SHORT EXERCISE: Update the material from its beginning through the line containing "[x=374, y=390]", swapping "View Disassembly" for "View Source" and keeping everything else the same. Leave the pictures out.

RECORDS SUPPLIED:
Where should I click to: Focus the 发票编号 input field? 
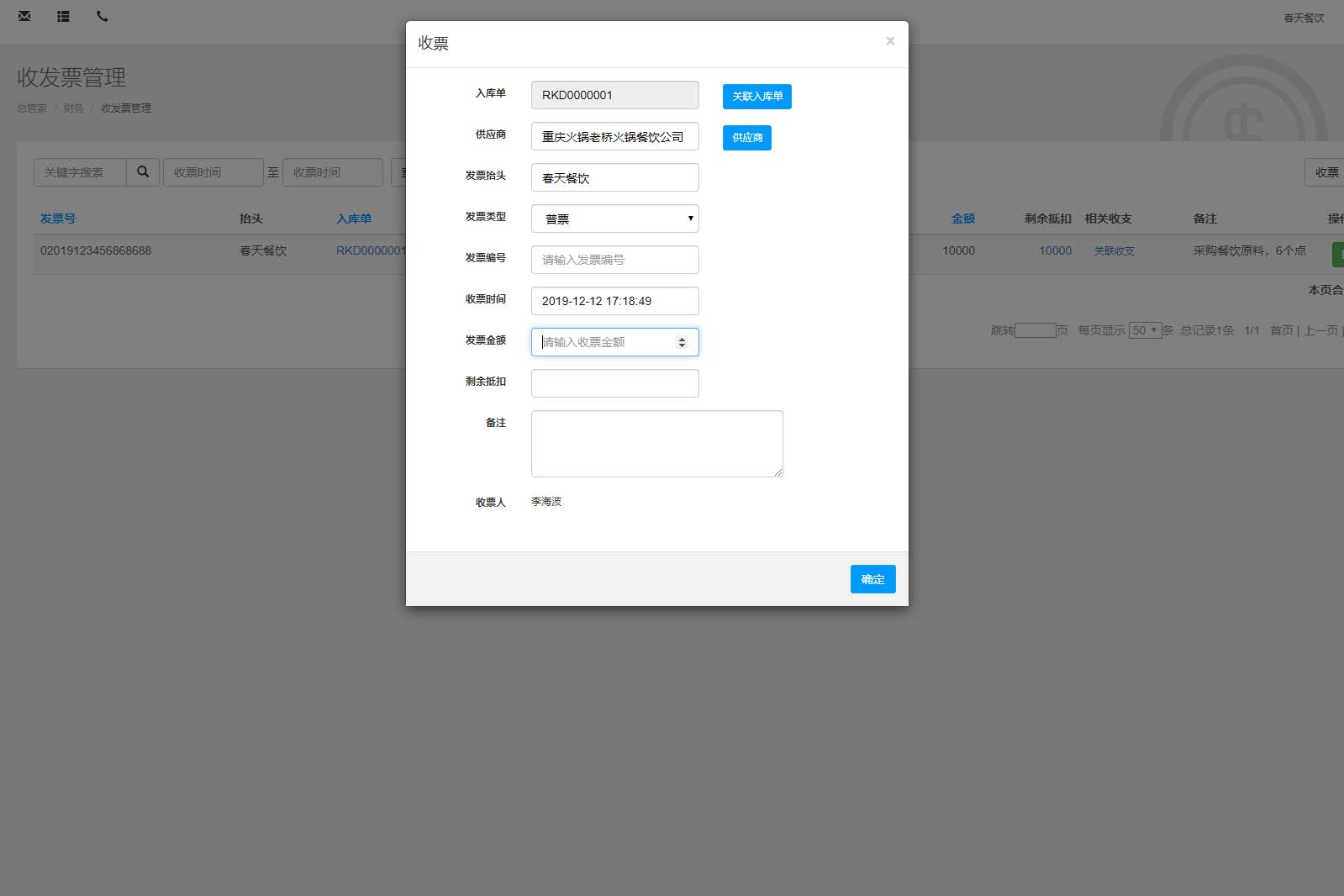click(x=614, y=260)
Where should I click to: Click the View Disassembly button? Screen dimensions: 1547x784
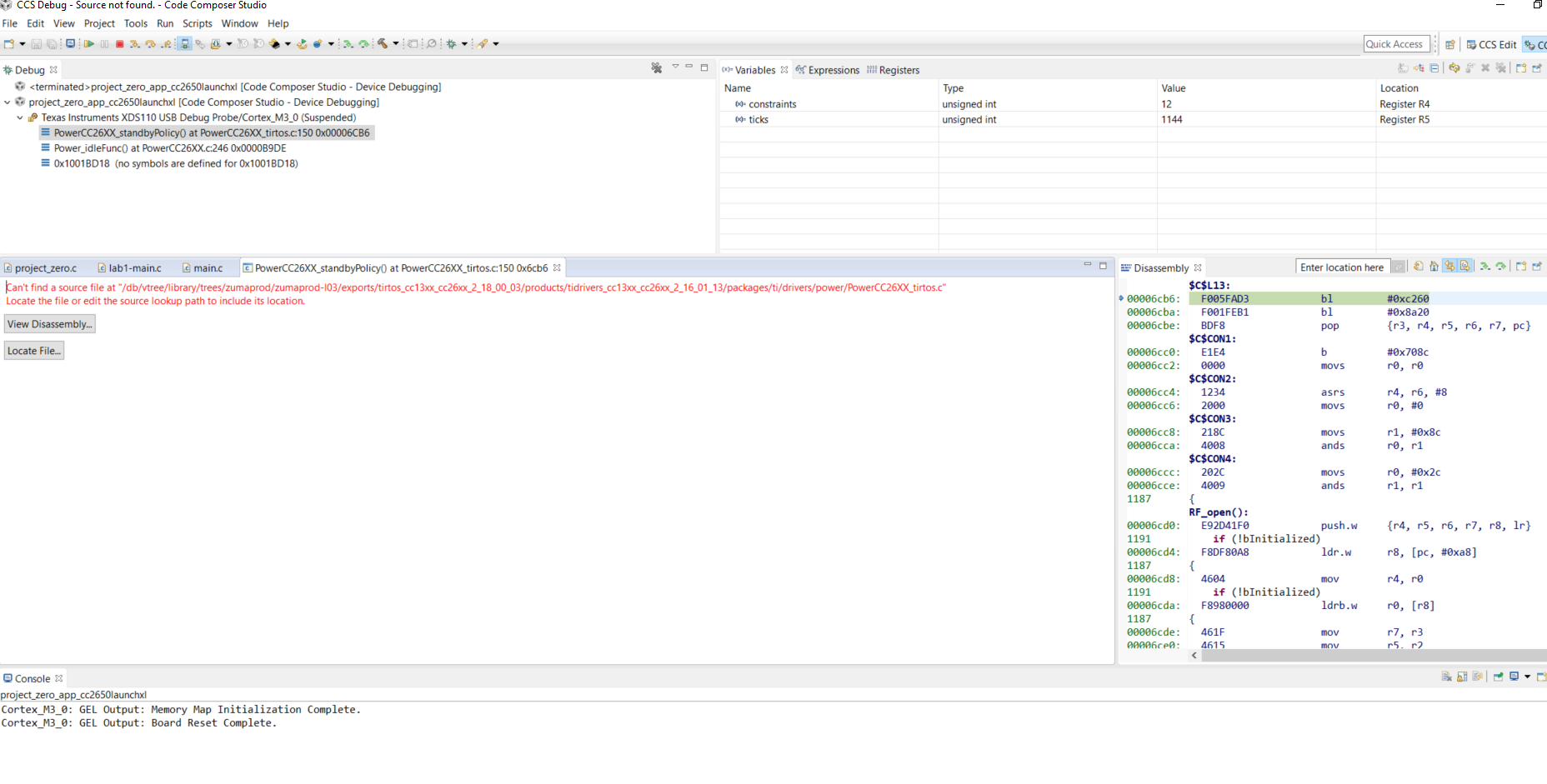[x=50, y=324]
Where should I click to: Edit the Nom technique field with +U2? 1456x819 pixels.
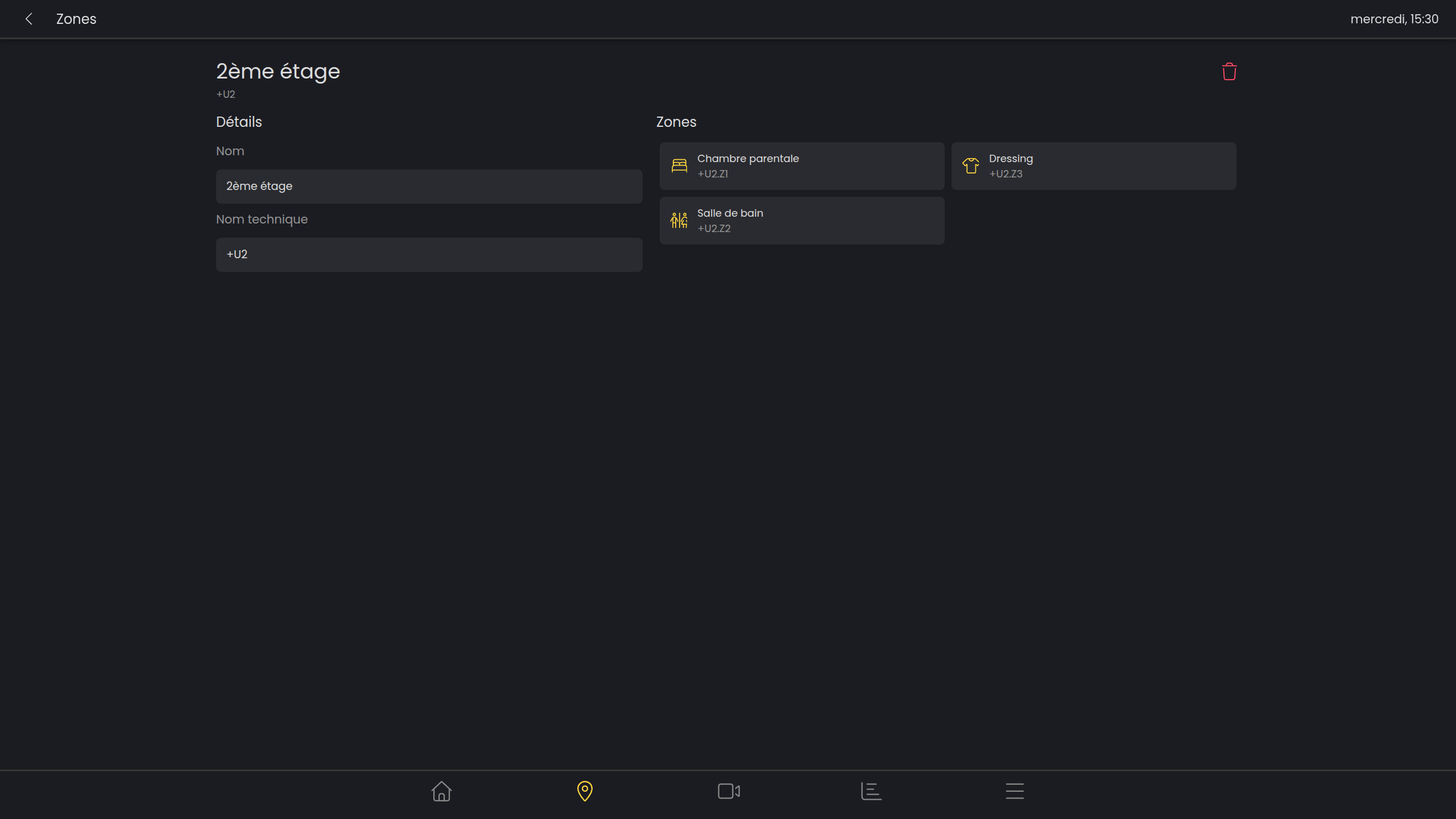[x=429, y=254]
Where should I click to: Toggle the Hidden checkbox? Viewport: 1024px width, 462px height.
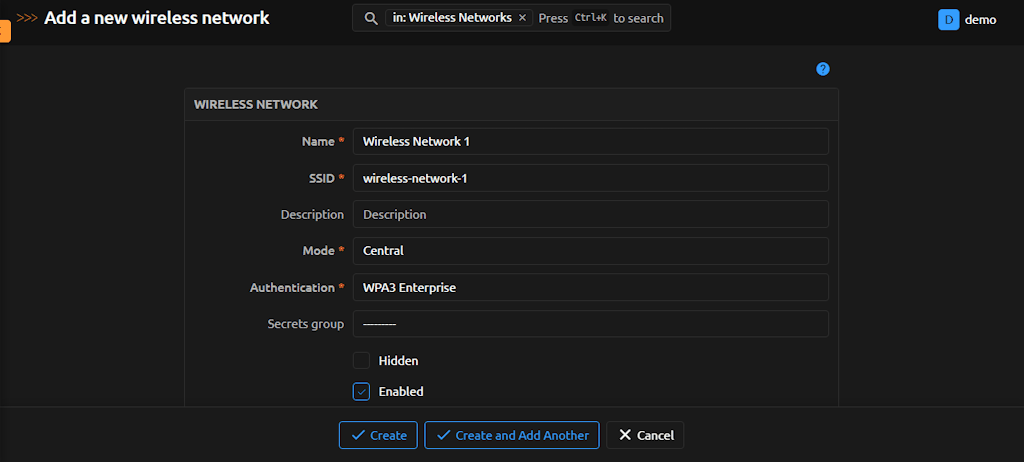click(361, 360)
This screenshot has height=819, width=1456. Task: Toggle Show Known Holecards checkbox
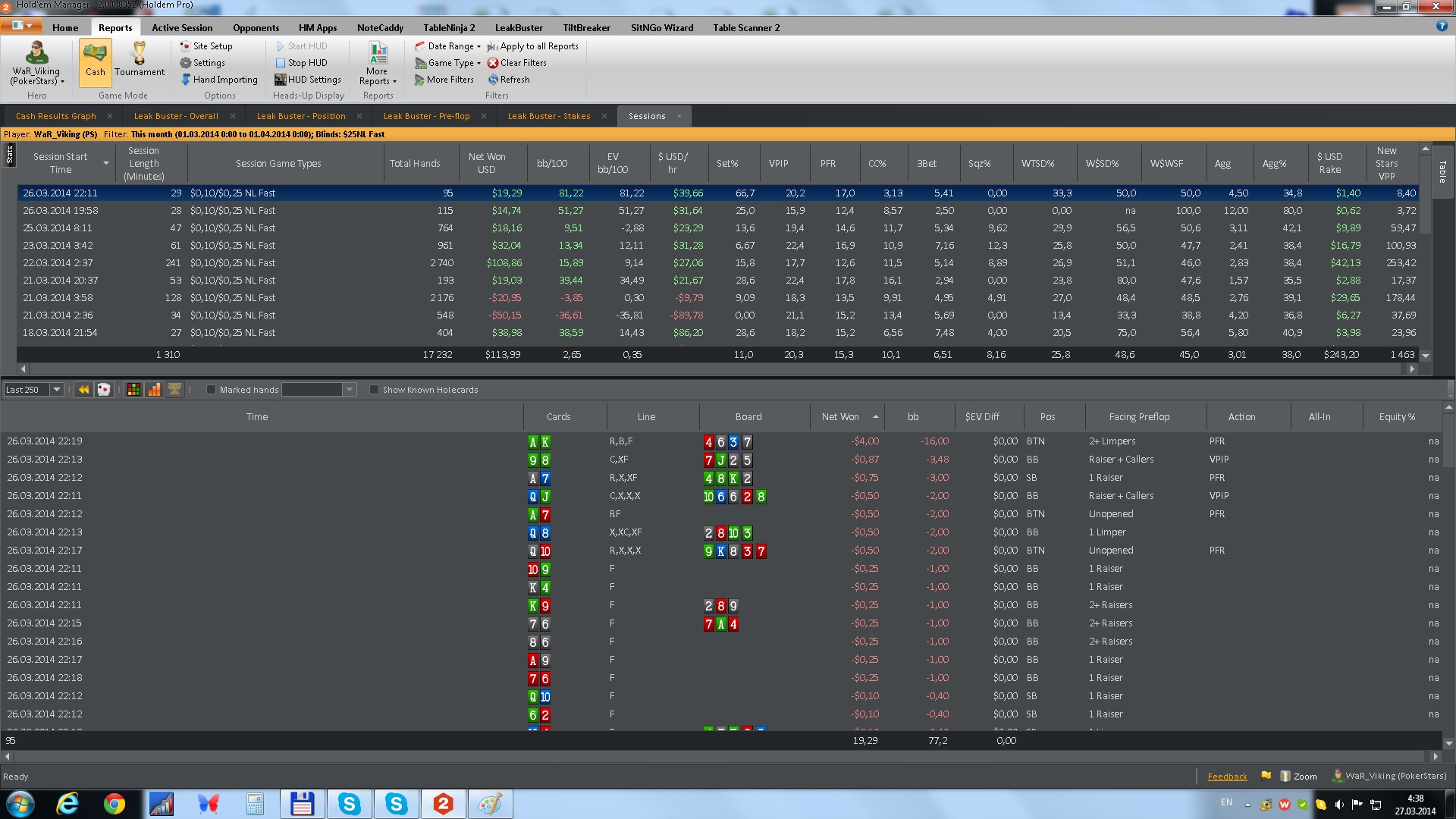[x=374, y=390]
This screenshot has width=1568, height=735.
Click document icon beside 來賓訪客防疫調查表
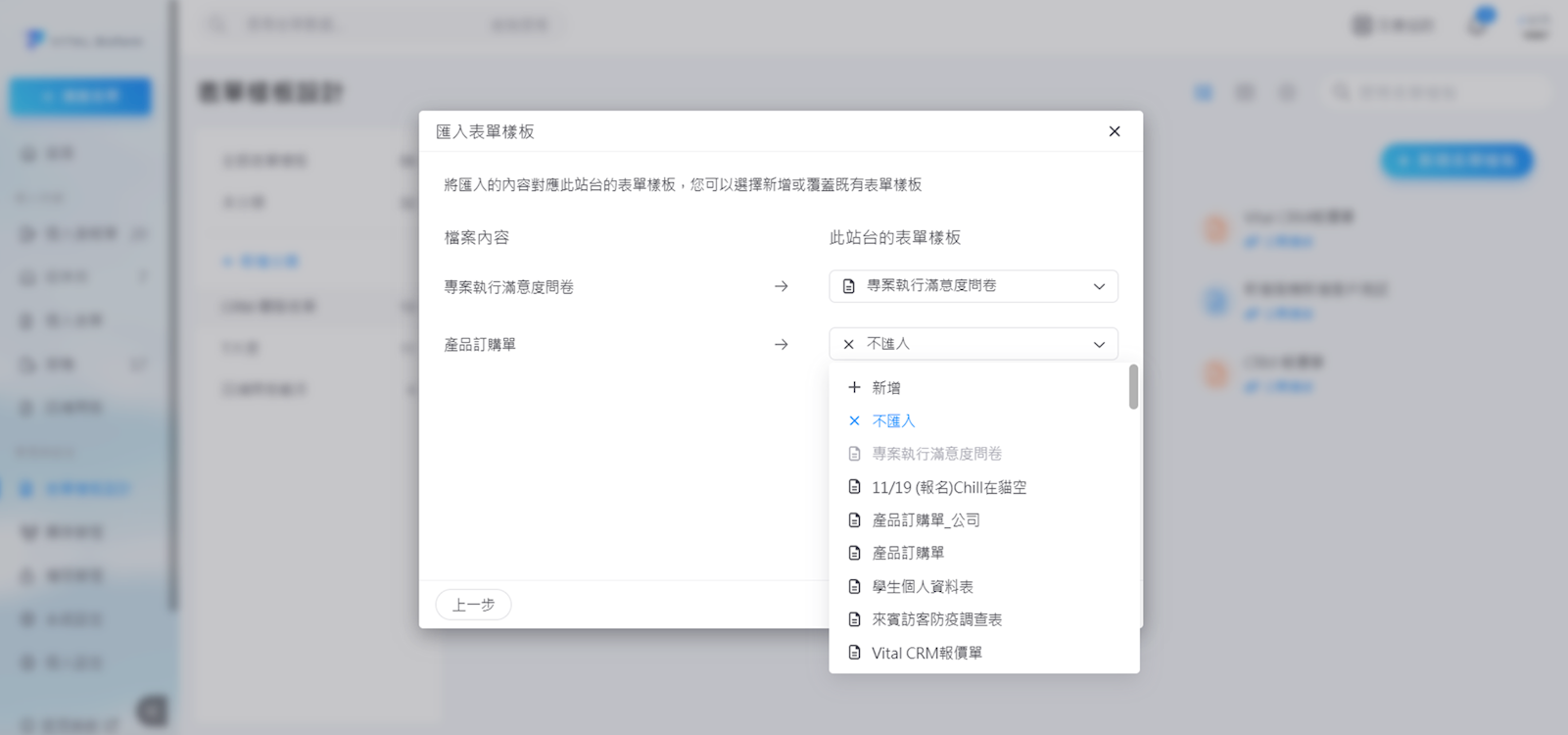click(x=854, y=619)
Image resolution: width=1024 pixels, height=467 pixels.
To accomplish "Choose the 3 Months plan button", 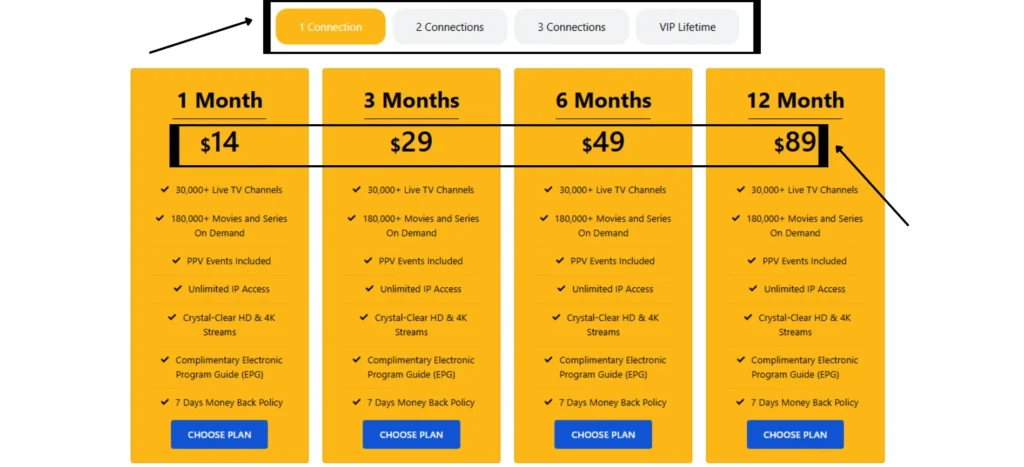I will (411, 435).
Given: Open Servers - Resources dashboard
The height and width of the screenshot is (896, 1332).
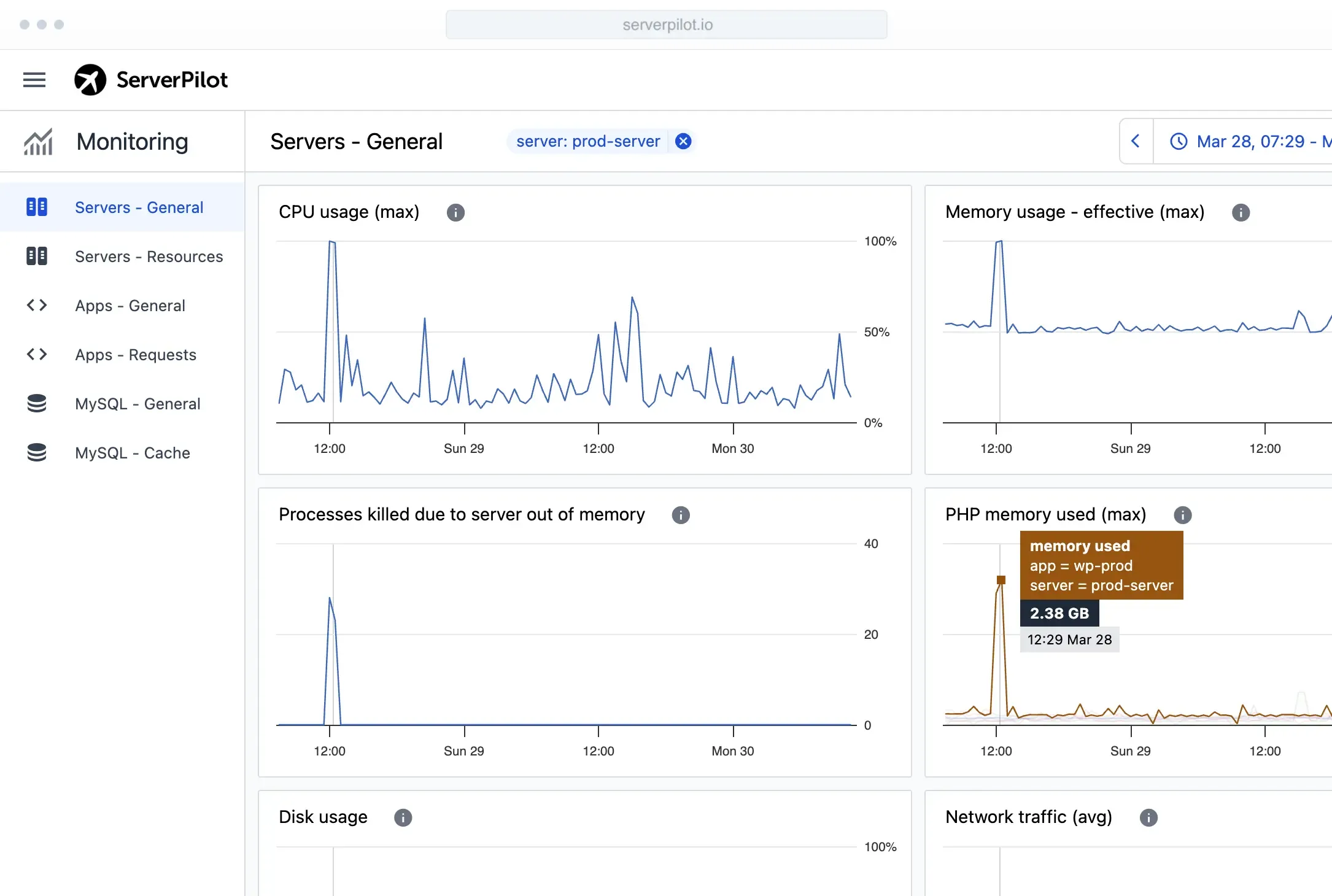Looking at the screenshot, I should click(x=149, y=257).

RESPONSE:
Where should I click to: Focus the 发票编号 input field? 
click(x=614, y=260)
Where should I click to: Click the View Source button? Screen dimensions: 1547x784
[x=50, y=324]
Where should I click to: Edit the Nom technique field with +U2? 1456x819 pixels.
[x=429, y=254]
Where should I click to: Toggle the Hidden checkbox? Viewport: 1024px width, 462px height.
click(361, 360)
This screenshot has height=819, width=1456. Task: Toggle Show Known Holecards checkbox
[x=374, y=390]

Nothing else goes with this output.